Interface element records
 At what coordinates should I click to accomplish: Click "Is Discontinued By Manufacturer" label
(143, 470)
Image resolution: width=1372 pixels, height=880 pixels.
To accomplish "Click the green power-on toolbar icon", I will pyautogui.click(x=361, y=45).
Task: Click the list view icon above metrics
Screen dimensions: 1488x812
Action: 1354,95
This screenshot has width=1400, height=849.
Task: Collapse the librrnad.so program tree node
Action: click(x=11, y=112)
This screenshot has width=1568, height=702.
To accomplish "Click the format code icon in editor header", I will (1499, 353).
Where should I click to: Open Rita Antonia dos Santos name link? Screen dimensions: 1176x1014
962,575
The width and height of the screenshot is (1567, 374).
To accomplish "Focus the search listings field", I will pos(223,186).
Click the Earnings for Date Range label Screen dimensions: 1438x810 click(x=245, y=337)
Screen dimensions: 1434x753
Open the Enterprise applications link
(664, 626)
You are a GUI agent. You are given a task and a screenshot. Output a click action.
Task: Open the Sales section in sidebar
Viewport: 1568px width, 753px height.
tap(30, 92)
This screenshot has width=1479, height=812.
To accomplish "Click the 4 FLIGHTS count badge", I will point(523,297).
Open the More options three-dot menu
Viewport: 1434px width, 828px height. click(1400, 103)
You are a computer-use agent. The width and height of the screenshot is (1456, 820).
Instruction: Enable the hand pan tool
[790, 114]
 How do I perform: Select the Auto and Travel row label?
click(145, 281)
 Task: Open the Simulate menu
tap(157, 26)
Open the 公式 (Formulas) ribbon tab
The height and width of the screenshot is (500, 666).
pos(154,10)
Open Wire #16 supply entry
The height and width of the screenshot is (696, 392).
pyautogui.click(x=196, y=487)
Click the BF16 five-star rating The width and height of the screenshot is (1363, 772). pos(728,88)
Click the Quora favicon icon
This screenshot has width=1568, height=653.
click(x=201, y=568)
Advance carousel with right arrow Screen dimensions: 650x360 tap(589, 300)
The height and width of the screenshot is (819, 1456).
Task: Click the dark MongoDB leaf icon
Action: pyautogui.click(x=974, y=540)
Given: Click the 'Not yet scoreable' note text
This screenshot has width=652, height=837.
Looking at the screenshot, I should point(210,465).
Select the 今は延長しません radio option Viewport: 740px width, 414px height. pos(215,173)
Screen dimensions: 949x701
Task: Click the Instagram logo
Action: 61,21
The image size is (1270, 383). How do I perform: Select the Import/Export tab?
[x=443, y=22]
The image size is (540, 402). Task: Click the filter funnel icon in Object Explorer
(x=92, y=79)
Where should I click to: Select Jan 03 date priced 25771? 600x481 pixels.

= Written request =
Swap "Object Explorer" for "Solution Explorer" in everything from the line containing "The image size is (540, 402).", that line included, down to the last of the lines. Change nothing else.

= Problem solution =
The image size is (540, 402). Task: Click the filter funnel icon in Solution Explorer
(x=92, y=79)
Where should I click to: Select Jan 03 date priced 25771? 600x481 pixels.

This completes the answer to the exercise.